Chapter 3 Flashcards
Help god (9 cards)
Q: Why do complex distributed systems need broadcast abstractions?
A:
Client-server limitations: Bilateral interactions (one client ↔ one server) fail for group coordination. Multiparticipant challenges: Sender crashes cause inconsistent message delivery. Solution: Broadcast ensures agreement on delivered messages across processes.
Simple Explanation:
Client-server works for 1:1 tasks (like a phone call), but group tasks (e.g., multiplayer games) need a “megaphone” (broadcast) so everyone hears the same message, even if the sender crashes.
Q: What does best-effort broadcast guarantee?
A:
Validity: If the sender is correct, all correct processes deliver the message. No duplication/creation: Messages aren’t duplicated or forged. Weakness: No agreement if the sender crashes mid-broadcast.
Simple Explanation:
Best-effort ensures delivery only if the sender stays alive. Like mailing a letter to everyone—if you vanish mid-mailing, some might never get it.
Q: How does reliable broadcast handle sender crashes?
A:
Agreement: If any correct process delivers a message, all correct processes do. Two approaches: Lazy: Retransmits only after detecting sender crashes (uses failure detector P). Eager: Always retransmits, no failure detector. Cost: O(N²) messages in worst case.
Simple Explanation:
Even if the sender crashes, reliable broadcast ensures everyone hears the message eventually. Think of it as a relay race: if one runner drops the baton, others pick it up.
Basically, If the sender gets one message through, everyone gets it
Q: Why is “uniformity” stricter than regular reliable broadcast?
TOTAL ORDER IN MULTIPAXOS
A:
Uniform agreement: If any process (even faulty) delivers a message, all correct processes must deliver it. Use case: Prevents inconsistent external actions (e.g., payments or prints). Algorithm: "All-Ack" waits for all correct processes to acknowledge a message.
Simple Explanation:
Uniformity ensures no secrets: if a crashed process delivered a message before failing, everyone must know. Like a group contract where all signatures are required.
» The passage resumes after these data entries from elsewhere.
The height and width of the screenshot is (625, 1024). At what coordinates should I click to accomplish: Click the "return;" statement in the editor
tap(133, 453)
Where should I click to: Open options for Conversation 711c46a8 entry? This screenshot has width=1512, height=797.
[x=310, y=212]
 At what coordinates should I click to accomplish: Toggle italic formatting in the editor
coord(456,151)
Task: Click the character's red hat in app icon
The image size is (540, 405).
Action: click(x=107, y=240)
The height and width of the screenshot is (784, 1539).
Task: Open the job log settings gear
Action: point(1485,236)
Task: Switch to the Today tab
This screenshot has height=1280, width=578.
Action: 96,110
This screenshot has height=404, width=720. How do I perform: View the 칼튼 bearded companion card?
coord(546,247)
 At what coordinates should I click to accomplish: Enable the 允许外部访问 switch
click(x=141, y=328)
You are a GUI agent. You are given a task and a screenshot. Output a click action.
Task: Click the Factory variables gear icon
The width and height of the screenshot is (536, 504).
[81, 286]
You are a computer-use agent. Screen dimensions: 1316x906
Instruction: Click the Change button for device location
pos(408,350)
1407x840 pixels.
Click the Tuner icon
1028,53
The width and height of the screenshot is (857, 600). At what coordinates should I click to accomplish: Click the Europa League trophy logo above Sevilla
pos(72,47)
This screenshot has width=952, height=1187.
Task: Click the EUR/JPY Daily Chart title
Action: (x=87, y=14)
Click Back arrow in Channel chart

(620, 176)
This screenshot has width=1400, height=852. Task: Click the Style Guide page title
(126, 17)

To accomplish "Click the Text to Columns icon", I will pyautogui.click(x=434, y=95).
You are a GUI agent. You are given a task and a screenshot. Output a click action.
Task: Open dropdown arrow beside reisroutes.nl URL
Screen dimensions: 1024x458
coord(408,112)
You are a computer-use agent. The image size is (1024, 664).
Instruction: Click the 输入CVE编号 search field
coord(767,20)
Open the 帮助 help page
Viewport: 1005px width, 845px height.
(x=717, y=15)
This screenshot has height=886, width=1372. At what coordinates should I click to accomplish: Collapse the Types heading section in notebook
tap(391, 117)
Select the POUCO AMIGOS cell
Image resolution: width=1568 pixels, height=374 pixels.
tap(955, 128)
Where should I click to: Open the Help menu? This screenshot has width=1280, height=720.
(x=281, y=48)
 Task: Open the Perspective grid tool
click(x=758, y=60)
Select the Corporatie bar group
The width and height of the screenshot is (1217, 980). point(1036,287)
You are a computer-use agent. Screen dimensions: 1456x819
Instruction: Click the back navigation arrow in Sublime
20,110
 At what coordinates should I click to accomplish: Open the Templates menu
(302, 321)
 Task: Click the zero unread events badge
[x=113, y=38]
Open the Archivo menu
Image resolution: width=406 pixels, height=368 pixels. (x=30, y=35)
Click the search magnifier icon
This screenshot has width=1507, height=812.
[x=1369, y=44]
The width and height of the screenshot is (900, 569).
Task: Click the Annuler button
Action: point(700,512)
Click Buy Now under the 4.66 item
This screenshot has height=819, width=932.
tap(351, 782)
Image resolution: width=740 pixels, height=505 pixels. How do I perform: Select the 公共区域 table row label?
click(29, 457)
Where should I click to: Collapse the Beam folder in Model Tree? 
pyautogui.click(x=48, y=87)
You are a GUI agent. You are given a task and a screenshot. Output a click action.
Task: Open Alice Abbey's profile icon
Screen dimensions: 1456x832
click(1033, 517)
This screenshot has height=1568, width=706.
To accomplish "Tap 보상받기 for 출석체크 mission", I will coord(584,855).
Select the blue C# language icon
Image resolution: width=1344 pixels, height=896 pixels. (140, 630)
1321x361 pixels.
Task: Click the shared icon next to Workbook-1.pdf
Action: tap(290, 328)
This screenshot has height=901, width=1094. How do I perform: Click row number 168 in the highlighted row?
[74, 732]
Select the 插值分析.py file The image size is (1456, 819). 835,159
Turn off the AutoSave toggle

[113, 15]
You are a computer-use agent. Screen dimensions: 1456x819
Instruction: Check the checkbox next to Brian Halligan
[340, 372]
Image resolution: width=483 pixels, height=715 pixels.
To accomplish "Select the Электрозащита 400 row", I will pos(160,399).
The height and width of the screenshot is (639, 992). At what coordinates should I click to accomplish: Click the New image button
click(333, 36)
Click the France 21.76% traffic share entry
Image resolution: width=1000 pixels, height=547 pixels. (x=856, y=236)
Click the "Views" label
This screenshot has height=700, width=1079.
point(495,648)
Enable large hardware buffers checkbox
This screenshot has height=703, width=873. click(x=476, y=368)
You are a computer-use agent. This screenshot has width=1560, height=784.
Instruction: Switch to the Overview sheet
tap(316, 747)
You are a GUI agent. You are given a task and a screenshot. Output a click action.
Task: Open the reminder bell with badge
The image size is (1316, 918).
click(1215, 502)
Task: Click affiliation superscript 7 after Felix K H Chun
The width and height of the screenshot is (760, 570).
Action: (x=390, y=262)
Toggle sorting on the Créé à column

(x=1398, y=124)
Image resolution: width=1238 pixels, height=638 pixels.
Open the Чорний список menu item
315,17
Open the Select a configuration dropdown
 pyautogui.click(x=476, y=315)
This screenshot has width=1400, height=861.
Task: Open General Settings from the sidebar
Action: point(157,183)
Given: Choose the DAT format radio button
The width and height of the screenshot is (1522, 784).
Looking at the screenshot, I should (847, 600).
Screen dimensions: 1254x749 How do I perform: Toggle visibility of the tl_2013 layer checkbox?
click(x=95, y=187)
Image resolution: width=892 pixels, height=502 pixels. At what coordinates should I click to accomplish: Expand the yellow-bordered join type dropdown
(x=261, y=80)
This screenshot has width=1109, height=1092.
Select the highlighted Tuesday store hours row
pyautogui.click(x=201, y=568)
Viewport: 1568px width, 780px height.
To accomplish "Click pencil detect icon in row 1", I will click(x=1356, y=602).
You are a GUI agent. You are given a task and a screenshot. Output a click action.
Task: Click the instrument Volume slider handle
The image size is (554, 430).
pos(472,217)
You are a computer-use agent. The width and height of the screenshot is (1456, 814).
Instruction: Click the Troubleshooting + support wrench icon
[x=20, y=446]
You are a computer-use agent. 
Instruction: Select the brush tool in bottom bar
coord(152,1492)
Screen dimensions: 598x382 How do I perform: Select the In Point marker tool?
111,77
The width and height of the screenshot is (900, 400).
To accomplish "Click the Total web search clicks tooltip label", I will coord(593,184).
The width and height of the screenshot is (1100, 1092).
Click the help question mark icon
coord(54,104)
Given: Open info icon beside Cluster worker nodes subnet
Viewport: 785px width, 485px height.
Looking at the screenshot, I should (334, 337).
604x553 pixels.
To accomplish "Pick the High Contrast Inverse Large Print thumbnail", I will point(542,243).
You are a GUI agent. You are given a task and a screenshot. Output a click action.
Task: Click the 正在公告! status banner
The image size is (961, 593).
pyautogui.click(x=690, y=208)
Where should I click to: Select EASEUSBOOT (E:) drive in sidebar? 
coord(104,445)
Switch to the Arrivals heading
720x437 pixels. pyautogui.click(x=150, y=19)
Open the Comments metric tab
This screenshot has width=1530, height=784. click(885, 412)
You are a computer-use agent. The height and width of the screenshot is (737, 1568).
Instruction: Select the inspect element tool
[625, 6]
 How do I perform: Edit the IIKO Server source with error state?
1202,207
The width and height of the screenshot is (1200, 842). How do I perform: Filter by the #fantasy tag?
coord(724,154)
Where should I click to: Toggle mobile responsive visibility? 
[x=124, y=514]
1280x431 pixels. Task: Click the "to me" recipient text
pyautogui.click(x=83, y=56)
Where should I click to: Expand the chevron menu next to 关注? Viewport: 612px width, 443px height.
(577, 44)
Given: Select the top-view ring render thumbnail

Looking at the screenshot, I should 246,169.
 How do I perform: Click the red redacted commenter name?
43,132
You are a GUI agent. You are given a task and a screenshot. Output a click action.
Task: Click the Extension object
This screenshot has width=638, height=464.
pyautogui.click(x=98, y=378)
Q: How does stubborn broadcast work in crash-recovery systems?
A:
Feature: Delivers messages infinitely often if the sender is correct. No logging: Relies on retransmissions, not stable storage. Algorithm: Uses stubborn links to resend messages perpetually.
Simple Explanation:
Stubborn broadcast acts like a broken record—repeats messages endlessly. Even if a process crashes and recovers, it will eventually catch the message.
Q: How does logged broadcast avoid duplicates after crashes?
A:
Mechanism: Logs delivered messages in stable storage. Recovery: After a crash, checks the log to skip duplicates. Trade-off: Adds logging overhead but ensures exactly-once delivery.
Simple Explanation:
Logged broadcast writes received messages in a “diary” (stable storage). After a crash, it reads the diary to avoid re-delivering old messages.
Q: How does probabilistic broadcast achieve scalability?
A:
Gossip protocol: Randomly forwards messages to k targets (fanout) over R rounds. Probabilistic validity: High (but not 100%) chance all correct processes deliver the message. Efficiency: O(N) messages with careful fanout/round tuning.
Simple Explanation:
Instead of shouting to everyone, probabilistic broadcast whispers to a few, who whisper to others. Like a rumor—it spreads exponentially, reaching most (but maybe not all).
Q1: What is FIFO-Order Broadcast?
A:
Guarantee: Ensures messages from the same sender are delivered in the exact order they were sent. Implementation: Uses sequence numbers (e.g., Algorithm 3.12). Each sender tags messages with incrementing numbers (1, 2, 3...); receivers buffer and deliver them in sequence. Use Case: Prevents inconsistencies in actions from a single source (e.g., sequential updates to a file).
Simple Explanation:
FIFO is like a coffee shop queue: your orders are handled in the sequence you placed them. If you order a latte first and a croissant second, you always get the latte first.
Q2: What is Causal-Order Broadcast?
A:
Guarantee: Ensures messages are delivered in global cause-effect order across all senders. Implementation: Causal Past Lists (Algorithm 3.13): Messages include a history of all preceding messages. Vector Clocks (Algorithm 3.15): Uses a fixed-size array to track message counts per sender. Use Case: Avoids logical inconsistencies (e.g., delivering a reply before the original message).
Simple Explanation:
Causal order is like a conversation: you can’t respond to a question before hearing it. If Alice asks “What’s the time?” and Bob replies “2 PM,” everyone hears the question first, then the reply.